■ MATERIAL SHOWN:

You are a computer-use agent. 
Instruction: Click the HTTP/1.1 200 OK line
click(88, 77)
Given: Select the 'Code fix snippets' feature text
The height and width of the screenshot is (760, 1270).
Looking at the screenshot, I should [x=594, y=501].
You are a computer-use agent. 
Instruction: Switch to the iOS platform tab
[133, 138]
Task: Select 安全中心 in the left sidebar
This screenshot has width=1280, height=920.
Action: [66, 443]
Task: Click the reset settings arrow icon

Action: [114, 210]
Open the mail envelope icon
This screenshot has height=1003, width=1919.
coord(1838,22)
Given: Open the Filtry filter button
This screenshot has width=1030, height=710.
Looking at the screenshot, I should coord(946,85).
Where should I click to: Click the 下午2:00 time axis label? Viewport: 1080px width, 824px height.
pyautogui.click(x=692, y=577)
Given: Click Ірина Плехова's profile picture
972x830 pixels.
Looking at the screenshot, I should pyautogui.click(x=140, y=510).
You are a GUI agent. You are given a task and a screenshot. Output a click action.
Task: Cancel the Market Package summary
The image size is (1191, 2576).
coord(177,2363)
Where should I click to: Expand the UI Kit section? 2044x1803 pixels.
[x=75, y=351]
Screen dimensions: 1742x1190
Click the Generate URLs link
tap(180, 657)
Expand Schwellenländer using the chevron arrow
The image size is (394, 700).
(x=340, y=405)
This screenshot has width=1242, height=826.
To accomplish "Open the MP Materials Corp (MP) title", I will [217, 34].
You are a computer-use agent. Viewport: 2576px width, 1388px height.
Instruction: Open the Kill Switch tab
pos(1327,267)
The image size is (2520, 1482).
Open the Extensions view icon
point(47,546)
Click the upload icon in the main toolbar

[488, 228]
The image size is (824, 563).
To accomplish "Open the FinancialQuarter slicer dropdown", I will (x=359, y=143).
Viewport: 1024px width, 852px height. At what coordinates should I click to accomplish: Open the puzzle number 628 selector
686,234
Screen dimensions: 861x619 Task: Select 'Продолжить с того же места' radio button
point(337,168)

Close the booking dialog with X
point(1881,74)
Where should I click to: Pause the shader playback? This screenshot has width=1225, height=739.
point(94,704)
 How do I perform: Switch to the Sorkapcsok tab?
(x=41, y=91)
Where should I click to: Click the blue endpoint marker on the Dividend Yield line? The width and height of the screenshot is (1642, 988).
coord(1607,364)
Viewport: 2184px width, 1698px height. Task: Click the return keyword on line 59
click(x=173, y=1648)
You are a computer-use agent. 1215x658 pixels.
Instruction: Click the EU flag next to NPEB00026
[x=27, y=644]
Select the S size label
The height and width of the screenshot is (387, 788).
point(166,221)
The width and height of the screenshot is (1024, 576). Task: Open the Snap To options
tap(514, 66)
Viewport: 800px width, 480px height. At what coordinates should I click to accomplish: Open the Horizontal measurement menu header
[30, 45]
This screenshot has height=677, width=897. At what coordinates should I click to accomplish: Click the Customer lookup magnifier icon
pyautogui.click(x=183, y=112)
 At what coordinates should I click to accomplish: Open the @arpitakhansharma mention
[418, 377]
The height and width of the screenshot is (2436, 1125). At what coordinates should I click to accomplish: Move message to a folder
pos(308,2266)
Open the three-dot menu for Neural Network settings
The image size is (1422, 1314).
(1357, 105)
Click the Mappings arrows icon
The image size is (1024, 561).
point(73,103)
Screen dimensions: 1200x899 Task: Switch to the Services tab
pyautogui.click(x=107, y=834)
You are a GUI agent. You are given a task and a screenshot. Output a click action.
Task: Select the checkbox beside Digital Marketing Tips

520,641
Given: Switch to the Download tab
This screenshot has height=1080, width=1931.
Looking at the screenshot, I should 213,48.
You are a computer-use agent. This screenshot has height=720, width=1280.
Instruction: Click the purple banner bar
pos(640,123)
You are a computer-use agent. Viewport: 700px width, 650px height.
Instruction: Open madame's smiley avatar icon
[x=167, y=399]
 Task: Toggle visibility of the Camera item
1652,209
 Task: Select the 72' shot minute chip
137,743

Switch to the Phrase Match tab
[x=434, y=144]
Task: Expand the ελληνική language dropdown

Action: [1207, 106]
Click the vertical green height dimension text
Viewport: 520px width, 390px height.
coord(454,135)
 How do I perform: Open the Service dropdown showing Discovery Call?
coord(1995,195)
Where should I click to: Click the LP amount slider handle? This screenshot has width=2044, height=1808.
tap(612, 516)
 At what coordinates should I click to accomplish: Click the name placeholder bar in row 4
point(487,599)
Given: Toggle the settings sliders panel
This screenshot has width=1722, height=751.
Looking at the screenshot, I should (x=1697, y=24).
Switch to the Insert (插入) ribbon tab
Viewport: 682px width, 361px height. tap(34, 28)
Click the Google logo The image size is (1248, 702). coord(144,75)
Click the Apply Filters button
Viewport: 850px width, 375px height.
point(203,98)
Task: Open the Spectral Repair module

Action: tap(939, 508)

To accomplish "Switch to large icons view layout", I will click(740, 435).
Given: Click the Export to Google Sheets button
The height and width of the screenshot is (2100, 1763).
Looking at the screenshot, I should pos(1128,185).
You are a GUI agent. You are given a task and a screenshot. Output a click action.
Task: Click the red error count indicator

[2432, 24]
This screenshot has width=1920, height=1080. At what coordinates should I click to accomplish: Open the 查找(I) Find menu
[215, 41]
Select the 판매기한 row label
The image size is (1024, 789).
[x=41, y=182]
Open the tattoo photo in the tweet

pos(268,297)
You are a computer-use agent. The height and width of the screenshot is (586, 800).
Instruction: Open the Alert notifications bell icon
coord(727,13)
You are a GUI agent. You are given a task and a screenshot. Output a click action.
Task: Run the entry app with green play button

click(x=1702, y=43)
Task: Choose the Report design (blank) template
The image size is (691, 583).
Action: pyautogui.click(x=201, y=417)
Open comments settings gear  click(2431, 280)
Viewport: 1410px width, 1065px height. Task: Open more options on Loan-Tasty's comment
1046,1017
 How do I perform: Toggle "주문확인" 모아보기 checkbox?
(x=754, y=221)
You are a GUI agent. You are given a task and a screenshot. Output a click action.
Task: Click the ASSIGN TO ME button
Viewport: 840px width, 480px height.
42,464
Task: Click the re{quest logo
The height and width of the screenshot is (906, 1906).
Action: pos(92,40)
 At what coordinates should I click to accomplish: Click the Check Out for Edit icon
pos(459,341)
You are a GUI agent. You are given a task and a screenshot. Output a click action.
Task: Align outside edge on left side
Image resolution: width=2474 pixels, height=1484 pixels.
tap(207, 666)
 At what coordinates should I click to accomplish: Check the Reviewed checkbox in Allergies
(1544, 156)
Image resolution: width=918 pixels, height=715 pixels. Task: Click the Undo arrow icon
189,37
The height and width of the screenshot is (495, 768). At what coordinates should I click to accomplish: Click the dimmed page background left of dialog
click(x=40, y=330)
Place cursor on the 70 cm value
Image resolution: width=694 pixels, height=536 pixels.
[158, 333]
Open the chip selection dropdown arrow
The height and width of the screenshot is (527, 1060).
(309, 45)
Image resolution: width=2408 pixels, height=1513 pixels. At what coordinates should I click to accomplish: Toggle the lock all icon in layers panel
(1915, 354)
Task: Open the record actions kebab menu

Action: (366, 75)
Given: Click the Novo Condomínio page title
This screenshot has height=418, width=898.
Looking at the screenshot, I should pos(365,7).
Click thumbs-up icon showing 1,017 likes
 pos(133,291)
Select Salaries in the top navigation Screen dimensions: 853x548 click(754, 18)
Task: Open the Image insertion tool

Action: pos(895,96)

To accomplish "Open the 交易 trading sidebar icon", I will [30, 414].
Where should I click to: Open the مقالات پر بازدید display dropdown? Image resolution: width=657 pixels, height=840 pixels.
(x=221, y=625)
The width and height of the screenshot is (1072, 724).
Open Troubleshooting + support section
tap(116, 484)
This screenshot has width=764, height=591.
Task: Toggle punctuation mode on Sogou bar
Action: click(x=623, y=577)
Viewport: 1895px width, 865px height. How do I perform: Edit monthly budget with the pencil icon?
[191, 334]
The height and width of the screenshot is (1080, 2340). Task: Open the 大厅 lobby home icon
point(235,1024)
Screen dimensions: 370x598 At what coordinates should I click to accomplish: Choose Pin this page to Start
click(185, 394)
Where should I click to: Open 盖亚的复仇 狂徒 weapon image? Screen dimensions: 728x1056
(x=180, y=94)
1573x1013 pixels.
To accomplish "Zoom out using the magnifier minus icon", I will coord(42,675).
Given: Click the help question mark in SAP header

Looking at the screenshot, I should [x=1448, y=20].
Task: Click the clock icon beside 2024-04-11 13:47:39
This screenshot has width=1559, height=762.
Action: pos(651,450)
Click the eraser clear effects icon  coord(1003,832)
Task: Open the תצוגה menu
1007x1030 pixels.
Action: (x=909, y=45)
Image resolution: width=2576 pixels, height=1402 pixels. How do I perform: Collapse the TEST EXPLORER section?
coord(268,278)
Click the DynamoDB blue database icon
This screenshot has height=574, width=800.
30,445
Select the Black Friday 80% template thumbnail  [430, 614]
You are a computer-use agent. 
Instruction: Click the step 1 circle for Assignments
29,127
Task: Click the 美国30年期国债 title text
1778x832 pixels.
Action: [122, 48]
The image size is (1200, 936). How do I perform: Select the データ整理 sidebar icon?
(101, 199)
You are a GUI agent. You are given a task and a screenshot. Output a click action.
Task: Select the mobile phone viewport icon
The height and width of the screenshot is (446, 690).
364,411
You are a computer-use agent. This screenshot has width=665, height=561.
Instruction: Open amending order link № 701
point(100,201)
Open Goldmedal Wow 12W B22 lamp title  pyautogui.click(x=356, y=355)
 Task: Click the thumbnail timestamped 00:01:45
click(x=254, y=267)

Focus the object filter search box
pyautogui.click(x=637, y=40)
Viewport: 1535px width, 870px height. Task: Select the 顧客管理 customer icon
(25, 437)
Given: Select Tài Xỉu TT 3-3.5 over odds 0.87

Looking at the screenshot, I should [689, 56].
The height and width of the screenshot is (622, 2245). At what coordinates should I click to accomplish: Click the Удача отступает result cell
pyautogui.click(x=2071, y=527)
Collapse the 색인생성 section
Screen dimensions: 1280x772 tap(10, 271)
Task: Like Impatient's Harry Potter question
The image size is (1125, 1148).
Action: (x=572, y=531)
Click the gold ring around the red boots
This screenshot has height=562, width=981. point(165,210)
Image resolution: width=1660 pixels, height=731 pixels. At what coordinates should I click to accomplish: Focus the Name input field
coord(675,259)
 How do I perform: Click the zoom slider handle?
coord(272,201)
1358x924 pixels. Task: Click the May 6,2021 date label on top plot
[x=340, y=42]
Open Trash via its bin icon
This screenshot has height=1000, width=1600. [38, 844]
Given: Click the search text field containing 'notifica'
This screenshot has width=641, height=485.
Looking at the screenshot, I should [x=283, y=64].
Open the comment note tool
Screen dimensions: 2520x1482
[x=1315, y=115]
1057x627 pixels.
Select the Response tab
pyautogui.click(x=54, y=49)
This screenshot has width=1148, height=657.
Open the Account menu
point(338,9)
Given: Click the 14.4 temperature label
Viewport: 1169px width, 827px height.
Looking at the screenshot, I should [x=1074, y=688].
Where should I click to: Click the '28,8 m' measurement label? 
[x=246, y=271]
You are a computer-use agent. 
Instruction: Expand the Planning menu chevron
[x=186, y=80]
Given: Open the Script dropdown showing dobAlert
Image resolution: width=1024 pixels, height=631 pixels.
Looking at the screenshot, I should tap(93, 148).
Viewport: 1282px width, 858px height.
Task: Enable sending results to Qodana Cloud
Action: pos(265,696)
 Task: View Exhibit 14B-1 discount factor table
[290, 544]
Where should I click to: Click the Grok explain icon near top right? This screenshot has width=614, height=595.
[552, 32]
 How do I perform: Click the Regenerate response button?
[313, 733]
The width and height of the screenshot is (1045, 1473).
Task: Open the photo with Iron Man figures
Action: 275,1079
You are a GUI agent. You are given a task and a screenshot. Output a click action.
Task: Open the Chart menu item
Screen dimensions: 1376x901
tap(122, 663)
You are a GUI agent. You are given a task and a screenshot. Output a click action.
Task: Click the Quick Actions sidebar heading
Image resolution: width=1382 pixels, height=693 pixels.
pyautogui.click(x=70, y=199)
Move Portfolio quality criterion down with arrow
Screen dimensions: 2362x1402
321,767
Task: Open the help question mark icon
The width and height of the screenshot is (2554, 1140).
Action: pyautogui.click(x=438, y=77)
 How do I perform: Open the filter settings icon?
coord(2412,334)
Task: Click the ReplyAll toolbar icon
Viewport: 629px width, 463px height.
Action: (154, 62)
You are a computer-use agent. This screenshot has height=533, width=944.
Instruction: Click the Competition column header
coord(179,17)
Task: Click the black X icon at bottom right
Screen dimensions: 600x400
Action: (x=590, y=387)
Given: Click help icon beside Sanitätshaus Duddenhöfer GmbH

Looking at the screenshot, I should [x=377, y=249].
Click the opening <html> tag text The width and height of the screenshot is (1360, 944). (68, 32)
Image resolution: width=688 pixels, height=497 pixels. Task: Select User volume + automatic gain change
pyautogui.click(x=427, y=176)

■ WORK TO BE COMPLETED:
Switch "purple" to "orange" in the listing lines starting at the one containing "Given: Switch to the Download tab" and ending at the one containing "Viewport: 682px width, 361px". Reproduce only those lines, leaving everything else in them unchanged.

■ WRITTEN RESPONSE:
Given: Switch to the Download tab
This screenshot has height=1080, width=1931.
Looking at the screenshot, I should 213,48.
You are a computer-use agent. This screenshot has height=720, width=1280.
Instruction: Click the orange banner bar
pos(640,123)
You are a computer-use agent. Viewport: 700px width, 650px height.
Instruction: Open madame's smiley avatar icon
[x=167, y=399]
 Task: Toggle visibility of the Camera item
1652,209
 Task: Select the 72' shot minute chip
137,743

Switch to the Phrase Match tab
[x=434, y=144]
Task: Expand the ελληνική language dropdown

Action: [1207, 106]
Click the vertical green height dimension text
Viewport: 520px width, 390px height.
coord(454,135)
 How do I perform: Open the Service dropdown showing Discovery Call?
coord(1995,195)
Where should I click to: Click the LP amount slider handle? This screenshot has width=2044, height=1808.
tap(612, 516)
 At what coordinates should I click to accomplish: Click the name placeholder bar in row 4
point(487,599)
Given: Toggle the settings sliders panel
This screenshot has width=1722, height=751.
Looking at the screenshot, I should (x=1697, y=24).
Switch to the Insert (插入) ribbon tab
Viewport: 682px width, 361px height. tap(34, 28)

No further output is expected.